_Text_.
WASHINGTON (AP) _ As soldiers, hikers and students can testify, it takes energy to haul around a heavy backpack. Now, researchers have developed a backpack that turns that energy into electricity.
It doesn't crank out a lot of juice _ just a bit more than 7 watts _ but that's enough to run things like an MP3 player, a personal data assistant, night vision goggles, a handheld global positioning system or a GSM cell phone.
The development could eventually allow field scientists, hikers, explorers, soldiers and disaster workers to produce their own electricity.
The researchers used a backpack fastened to the carrying frame by springs. The up-and-down motion caused by walking powers a small generator, producing electricity that can be used directly or stored in a capacitor or battery.
The device, developed by Lawrence C. Rome of the University of Pennsylvania, and colleagues, is reported in Friday's issue of the journal Science.
The electricity-generating frame weighs about 10 pounds, Rome said in a telephone interview. He's working to lighten it, so it will weigh only a couple of pounds more than a standard backpack.
Power generated increases as the load in the backpack gets heavier, he said. Tests ranged from loads of about 40 pounds to about 80 pounds.
Rome developed the new backpack at the request of the Office of Naval Research, which was looking for ways to reduce the need for service members to carry lots of batteries to power equipment while on duty in Afghanistan.
The researchers studied the movement of people walking, and concluded that the hips move up and down between 1.6 inches and 2.7 inches with each step.
They then set about trying to exploit that movement.
The result is the ``suspended load backpack.'' It uses a rigid frame similar to regular backpacks, but instead of being attached directly to the frame, the load is suspended by springs, allowing it to move up and down as the person walks. That movement turns a small electrical generator producing current. In tests on a treadmill, walking on level ground and uphill both produced current, Rome said.

_Brief 1_.
From the backpack article, extract the passage that begins at the words "Power generated increases" and stops after "duty in Afghanistan.", copying it word for word.
_Brief 2_.
Write what comes next in the article on the electricity-generating backpack, picking up after its last sentence.

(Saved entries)
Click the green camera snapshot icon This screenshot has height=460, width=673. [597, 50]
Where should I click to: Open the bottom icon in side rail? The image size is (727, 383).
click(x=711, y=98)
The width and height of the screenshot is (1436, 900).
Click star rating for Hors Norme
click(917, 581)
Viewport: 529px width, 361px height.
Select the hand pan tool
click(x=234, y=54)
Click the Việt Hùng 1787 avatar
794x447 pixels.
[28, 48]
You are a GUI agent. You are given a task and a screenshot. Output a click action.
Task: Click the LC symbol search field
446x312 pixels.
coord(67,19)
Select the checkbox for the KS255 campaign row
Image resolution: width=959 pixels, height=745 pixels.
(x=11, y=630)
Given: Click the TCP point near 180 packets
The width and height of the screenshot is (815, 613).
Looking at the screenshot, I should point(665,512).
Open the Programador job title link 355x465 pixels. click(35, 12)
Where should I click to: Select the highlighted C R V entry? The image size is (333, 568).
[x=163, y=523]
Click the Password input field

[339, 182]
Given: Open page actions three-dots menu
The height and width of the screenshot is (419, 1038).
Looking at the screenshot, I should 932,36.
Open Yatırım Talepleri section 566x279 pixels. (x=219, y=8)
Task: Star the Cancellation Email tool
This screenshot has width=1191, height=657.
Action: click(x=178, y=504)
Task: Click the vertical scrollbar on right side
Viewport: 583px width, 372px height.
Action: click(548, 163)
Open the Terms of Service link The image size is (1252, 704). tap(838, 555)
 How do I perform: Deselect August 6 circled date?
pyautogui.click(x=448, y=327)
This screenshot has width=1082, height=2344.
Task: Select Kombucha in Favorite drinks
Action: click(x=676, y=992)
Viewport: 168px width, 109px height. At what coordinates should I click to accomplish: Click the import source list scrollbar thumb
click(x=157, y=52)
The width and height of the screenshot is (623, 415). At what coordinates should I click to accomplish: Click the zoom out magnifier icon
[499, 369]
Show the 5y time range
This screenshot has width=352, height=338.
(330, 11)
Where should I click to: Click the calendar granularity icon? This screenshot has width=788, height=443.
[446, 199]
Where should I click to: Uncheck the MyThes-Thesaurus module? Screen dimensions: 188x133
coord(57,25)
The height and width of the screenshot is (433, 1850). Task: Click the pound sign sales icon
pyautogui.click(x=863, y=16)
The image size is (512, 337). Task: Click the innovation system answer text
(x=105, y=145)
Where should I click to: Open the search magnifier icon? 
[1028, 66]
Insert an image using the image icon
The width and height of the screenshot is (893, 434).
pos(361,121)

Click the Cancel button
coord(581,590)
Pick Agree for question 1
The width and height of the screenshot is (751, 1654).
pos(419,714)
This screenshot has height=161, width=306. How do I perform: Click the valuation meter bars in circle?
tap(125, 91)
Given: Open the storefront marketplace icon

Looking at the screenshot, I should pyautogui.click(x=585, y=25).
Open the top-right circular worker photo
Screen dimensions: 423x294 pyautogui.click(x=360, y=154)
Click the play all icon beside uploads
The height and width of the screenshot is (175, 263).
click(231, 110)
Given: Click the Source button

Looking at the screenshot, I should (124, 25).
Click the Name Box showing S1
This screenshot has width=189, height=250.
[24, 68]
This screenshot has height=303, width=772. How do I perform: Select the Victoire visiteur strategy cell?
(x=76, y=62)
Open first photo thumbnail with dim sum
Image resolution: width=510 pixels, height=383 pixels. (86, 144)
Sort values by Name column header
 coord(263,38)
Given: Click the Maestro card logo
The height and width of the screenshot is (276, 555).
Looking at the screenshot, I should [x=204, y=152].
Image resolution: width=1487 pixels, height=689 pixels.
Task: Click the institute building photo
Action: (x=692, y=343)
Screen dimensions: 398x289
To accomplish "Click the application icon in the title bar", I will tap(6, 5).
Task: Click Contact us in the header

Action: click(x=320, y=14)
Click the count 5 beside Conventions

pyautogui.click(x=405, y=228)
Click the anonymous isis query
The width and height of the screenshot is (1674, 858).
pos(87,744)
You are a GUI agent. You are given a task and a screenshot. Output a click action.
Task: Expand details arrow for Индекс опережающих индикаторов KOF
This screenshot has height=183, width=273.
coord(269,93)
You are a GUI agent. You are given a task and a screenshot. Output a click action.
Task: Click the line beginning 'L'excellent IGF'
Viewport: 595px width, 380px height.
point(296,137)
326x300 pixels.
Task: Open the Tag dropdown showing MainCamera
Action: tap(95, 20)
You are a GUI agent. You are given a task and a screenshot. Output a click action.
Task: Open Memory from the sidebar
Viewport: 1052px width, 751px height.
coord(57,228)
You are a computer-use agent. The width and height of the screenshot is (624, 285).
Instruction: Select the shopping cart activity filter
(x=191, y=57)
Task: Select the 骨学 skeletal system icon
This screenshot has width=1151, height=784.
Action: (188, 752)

_Final answer 1_.
Power generated increases as the load in the backpack gets heavier, he said. Tests ranged from loads of about 40 pounds to about 80 pounds.
Rome developed the new backpack at the request of the Office of Naval Research, which was looking for ways to reduce the need for service members to carry lots of batteries to power equipment while on duty in Afghanistan.

_Final answer 2_.
Arthur D. Kuo of the University of Michigan's Department of Mechanical Engineering and Biomedical Engineering said the backpack is novel ``because it generates useful amounts of electrical power, while costing less metabolic power than would be expected.''
Indeed, carrying the backpack uses only a little more energy than carrying a standard backpack of the same weight, said Rome, a biologist who also does research at the Marine Biological Laboratory in Woods Hole, Mass. He said volunteers testing the device altered their gait slightly to move more efficiently.
``Metabolically speaking, we've found this to be much cheaper than we anticipated. The energy you exert could be offset by carrying an extra snack, which is nothing compared to weight of extra batteries,'' Rome said. ``Pound for pound, food contains about 100-fold more energy than batteries.''
The concept resembles that of a self-winding watch where power is generated by the movement of the wearer, commented Kuo, who was not part of Rome's research team.
The research was funded by the National Institutes of Health, Office of Naval Research and the University of Pennsylvania Research Foundation.
A company called Lightning Packs LLC has been formed to improve the suspended-load backpack and to develop an ergonomic backpack based on the prototype. Lightning Packs has applied for patents on both inventions.
Rome said he hopes to have the new version ready for testing in six months to a year.